Chez Lyria, le moral est au beau fixe notamment concernant la clientèle corpo. Fabien Soulet, son CEO, nous parle du choc d’offres que son entreprise engage, de l’avantage de son train sur l’avion… et même de la visioconférence créatrice de voyages !

Alors qu’on n’en est qu’aux prémisses d’une reprise du business travel, vous décidez d’augmenter vos places disponibles d’un tiers. Pourquoi une telle décision ?

On sort du covid après avoir souffert et notre marché reprend bien depuis février, y compris le corpo qui représentait un gros tiers de notre clientèle en 2019. On a choisi d’être offensifs, effectivement, et ça se matérialise par une grosse augmentation de capacité.

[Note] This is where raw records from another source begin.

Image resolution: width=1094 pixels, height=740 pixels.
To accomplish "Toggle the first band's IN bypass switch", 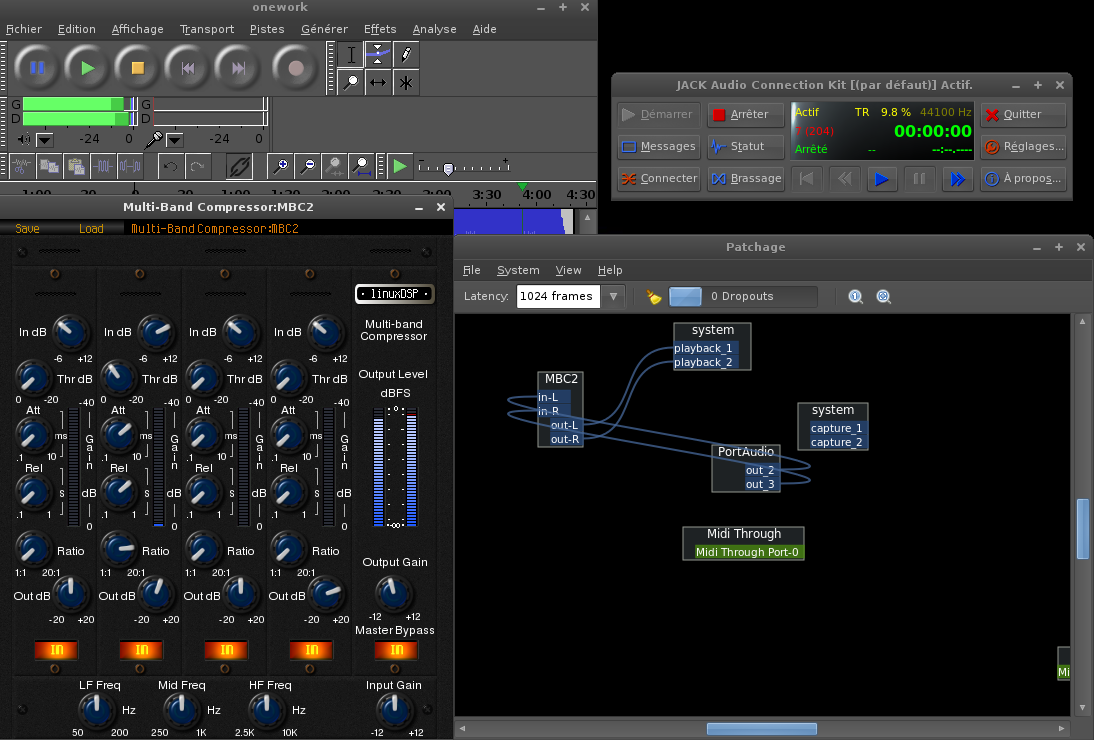I will (x=55, y=651).
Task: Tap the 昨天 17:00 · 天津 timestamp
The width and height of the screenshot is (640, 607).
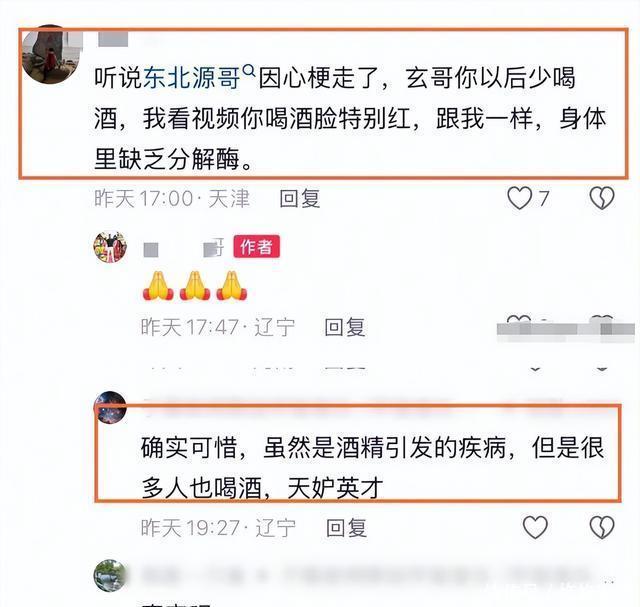Action: point(172,199)
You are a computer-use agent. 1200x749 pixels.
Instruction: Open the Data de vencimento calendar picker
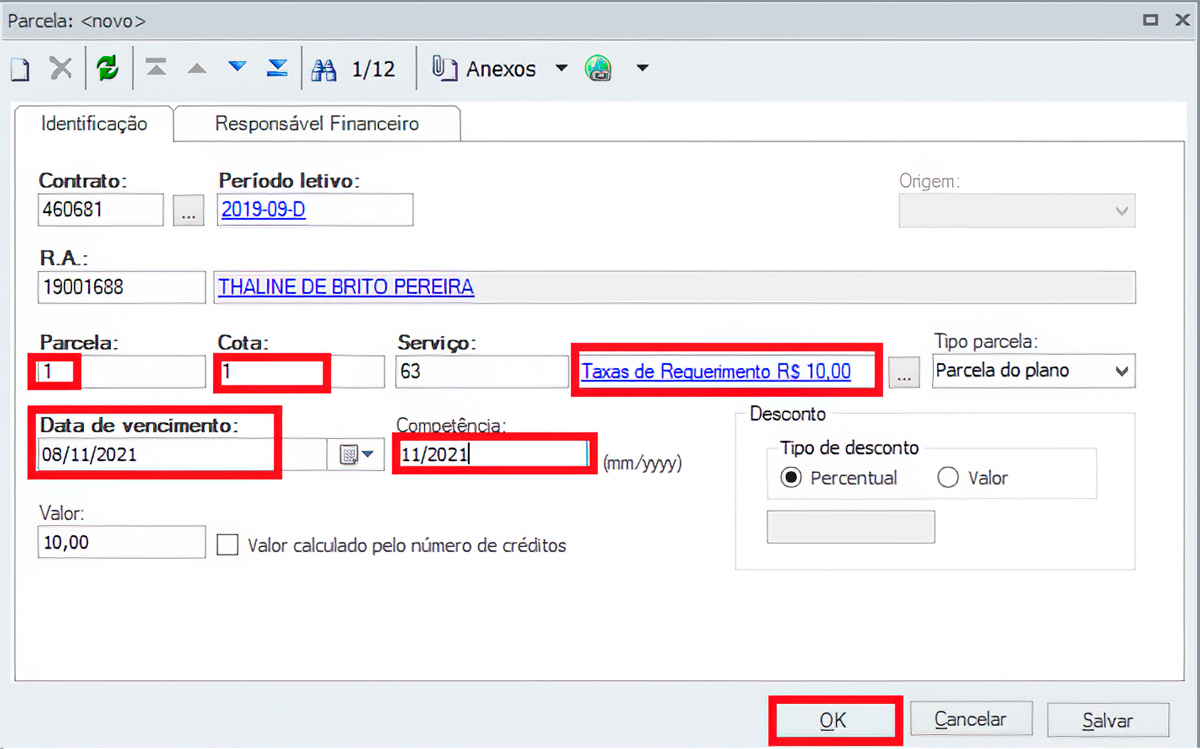(356, 455)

Depuis le 28 mars, nous effectuons 17 AR quotidiens entre Paris et nos quatre destinations suisses : Genève (8 AR), Lausanne (6), Bâle et Zurich (6). En plus de fréquences plus importantes, nous utilisons de nouvelles rames à deux étages, acquises en 2019, transportant 500 passagers contre 350. Ce qui nous permet de passer de 13.500 places quotidiennes en 2019 à 18.000 depuis ce lundi. Ces quelque 4.500 places supplémentaires correspondraient, dans l’aérien, à l’ajout d’une trentaine de vols chaque jour en A319 ou A320.

Vous m’avez dit “comment” mais pas “pourquoi”...

Parce qu'on a la conviction que le voyage d’affaires en train va repartir rapidement et plus rapidement que le reste du marché. C’est, pour le ferroviaire, le paradoxe de cette crise : évidemment elle nous a fait souffrir pendant deux ans comme tout le monde mais elle a aussi révélé la pertinence du choix du train, je pense à la  préoccupation environnementale, notamment. 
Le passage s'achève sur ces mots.